(Text and element pointing records)
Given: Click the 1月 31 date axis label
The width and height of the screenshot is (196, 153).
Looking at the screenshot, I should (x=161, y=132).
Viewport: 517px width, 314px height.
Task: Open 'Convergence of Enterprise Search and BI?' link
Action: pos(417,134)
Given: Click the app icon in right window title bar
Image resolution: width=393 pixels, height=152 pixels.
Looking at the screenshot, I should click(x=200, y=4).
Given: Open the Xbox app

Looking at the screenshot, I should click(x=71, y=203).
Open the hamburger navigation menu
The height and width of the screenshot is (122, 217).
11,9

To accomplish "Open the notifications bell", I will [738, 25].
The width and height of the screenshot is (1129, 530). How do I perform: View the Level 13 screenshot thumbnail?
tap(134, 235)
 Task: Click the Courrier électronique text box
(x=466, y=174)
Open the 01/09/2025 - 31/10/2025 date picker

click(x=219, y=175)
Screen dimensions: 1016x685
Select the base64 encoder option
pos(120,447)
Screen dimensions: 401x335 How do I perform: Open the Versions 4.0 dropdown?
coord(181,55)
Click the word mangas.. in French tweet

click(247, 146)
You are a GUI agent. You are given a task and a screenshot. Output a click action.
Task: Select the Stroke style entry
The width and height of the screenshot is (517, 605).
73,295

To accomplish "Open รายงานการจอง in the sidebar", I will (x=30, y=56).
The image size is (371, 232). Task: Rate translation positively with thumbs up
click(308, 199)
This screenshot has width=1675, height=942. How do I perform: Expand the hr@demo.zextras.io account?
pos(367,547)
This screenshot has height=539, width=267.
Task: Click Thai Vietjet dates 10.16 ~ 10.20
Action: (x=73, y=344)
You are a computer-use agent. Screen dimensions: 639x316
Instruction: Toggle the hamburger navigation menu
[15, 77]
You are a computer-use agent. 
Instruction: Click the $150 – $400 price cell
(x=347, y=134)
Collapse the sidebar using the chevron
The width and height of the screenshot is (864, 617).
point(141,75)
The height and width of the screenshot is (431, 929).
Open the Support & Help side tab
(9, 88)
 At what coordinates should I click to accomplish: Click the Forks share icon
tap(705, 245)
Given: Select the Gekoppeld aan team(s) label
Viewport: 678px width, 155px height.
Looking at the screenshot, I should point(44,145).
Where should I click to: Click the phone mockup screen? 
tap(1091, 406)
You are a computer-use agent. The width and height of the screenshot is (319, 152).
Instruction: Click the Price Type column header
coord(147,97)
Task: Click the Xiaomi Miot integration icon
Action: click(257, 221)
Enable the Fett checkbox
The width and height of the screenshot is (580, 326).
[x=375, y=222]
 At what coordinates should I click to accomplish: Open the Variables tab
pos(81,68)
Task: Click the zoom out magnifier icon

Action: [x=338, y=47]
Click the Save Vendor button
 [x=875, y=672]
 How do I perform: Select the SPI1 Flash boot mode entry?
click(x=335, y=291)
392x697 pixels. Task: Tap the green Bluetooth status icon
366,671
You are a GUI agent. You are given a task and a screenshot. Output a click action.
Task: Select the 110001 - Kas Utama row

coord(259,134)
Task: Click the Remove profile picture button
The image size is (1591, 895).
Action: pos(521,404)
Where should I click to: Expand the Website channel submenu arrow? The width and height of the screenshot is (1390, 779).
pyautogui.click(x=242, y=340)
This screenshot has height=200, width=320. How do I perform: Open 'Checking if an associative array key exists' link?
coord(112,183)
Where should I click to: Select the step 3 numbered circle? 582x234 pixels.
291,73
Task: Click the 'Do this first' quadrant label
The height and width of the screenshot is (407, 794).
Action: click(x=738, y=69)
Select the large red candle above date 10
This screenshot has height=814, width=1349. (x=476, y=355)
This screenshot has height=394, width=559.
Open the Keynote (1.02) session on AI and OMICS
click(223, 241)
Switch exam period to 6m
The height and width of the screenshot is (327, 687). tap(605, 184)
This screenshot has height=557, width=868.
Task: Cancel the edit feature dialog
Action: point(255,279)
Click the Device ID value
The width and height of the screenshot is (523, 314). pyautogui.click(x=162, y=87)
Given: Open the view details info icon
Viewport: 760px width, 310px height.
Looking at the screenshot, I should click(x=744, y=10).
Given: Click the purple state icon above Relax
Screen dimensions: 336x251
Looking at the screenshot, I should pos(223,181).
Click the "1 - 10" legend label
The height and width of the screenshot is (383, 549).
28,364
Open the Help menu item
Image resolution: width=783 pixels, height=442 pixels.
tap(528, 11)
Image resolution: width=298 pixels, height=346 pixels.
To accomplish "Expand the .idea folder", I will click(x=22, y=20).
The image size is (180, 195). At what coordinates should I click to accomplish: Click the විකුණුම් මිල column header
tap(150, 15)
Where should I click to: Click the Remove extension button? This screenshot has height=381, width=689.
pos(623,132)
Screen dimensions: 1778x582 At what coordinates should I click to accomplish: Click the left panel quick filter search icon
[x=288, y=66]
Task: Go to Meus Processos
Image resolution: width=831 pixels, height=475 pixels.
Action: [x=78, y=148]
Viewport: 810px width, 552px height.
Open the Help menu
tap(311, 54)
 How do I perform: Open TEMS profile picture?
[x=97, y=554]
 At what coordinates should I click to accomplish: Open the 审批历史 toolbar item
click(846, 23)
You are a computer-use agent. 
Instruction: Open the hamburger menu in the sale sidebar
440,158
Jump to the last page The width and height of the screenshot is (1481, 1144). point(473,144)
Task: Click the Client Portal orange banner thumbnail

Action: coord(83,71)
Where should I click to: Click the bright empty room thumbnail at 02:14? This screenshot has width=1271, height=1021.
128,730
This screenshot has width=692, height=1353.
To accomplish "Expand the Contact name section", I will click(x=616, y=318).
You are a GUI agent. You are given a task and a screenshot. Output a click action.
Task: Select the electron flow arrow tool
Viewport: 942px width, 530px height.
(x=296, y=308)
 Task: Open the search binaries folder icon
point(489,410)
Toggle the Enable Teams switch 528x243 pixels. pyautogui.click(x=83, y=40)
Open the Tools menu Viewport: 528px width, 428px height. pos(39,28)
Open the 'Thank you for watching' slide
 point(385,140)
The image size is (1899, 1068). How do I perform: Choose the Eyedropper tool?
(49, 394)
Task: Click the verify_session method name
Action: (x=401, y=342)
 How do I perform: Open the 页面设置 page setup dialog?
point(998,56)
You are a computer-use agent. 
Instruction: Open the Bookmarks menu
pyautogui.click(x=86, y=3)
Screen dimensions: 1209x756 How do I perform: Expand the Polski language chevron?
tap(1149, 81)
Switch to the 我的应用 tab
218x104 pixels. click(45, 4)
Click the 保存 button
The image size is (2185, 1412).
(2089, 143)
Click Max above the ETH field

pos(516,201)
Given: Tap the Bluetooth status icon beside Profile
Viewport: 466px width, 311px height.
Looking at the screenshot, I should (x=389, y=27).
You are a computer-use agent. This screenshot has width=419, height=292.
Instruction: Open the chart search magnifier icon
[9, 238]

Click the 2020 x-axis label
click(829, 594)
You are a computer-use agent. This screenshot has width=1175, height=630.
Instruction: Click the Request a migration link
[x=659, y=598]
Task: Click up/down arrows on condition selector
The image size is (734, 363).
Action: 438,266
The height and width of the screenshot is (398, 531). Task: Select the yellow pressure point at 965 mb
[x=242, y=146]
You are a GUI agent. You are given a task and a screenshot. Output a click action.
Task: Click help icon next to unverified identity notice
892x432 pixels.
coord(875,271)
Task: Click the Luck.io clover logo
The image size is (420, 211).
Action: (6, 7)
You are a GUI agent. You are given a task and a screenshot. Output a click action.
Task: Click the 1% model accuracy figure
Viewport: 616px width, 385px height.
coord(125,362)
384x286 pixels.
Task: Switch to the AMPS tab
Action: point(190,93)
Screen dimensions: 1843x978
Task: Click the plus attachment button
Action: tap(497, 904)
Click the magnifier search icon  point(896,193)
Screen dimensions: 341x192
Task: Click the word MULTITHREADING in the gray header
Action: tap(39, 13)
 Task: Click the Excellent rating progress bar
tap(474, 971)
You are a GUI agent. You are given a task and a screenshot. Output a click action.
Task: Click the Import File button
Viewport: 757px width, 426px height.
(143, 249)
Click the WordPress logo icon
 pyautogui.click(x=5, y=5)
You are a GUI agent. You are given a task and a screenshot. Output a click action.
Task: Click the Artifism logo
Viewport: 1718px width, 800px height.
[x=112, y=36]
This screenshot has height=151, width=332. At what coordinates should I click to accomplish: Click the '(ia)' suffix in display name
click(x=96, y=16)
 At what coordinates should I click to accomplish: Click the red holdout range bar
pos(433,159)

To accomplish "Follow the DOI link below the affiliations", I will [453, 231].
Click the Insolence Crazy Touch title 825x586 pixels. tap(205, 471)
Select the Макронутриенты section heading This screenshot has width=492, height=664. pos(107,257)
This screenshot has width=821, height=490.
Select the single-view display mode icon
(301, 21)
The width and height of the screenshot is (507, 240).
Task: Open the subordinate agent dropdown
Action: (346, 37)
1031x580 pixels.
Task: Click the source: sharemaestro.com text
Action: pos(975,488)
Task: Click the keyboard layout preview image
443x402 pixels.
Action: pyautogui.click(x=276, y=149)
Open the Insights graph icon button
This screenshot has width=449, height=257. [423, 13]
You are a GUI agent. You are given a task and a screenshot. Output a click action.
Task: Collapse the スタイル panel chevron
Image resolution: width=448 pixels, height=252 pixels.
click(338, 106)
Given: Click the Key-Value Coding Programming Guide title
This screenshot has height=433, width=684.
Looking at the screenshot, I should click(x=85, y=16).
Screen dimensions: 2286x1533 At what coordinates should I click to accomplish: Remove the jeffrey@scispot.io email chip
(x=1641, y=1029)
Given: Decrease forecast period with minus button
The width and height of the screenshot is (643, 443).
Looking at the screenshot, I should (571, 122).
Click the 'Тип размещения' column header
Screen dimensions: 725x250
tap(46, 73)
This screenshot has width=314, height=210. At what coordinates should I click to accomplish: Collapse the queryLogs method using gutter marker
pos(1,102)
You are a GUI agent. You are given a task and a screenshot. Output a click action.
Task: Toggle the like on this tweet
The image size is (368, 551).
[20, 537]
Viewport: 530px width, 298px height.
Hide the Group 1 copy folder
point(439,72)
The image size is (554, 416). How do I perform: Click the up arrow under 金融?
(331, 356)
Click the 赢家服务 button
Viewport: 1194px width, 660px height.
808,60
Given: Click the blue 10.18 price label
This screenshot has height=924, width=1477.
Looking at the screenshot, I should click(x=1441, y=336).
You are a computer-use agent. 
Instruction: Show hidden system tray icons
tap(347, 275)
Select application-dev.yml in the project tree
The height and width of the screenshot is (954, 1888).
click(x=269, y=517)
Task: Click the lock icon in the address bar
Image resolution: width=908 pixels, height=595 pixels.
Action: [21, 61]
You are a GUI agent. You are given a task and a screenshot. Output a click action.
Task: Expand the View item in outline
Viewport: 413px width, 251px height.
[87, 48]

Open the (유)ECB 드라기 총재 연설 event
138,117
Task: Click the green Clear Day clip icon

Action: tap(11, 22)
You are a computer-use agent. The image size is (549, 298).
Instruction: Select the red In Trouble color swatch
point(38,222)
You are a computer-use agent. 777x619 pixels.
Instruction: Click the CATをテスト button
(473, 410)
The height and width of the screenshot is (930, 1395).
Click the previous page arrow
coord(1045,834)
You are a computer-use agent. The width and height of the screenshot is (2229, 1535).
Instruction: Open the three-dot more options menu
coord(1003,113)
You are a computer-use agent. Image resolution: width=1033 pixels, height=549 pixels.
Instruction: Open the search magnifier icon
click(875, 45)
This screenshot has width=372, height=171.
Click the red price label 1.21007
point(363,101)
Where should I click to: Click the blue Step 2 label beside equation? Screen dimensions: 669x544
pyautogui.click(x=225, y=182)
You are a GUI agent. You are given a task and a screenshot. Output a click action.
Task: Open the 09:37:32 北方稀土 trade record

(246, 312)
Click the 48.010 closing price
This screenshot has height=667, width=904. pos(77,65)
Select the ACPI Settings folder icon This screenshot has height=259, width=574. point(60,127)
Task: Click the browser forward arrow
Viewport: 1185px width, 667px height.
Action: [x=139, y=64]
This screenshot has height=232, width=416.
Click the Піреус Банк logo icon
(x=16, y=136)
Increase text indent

## Exercise details
Output the lines of the records exactly as they appear, starting at the line that contains "Click the Insolence" and ending at the line that contains "This screenshot has width=449, height=257.", with both of those lines included.

## Response to this task
Click the Insolence Crazy Touch title 825x586 pixels. tap(205, 471)
Select the Макронутриенты section heading This screenshot has width=492, height=664. pos(107,257)
This screenshot has width=821, height=490.
Select the single-view display mode icon
(301, 21)
The width and height of the screenshot is (507, 240).
Task: Open the subordinate agent dropdown
Action: (346, 37)
1031x580 pixels.
Task: Click the source: sharemaestro.com text
Action: pos(975,488)
Task: Click the keyboard layout preview image
443x402 pixels.
Action: pyautogui.click(x=276, y=149)
Open the Insights graph icon button
This screenshot has width=449, height=257. [423, 13]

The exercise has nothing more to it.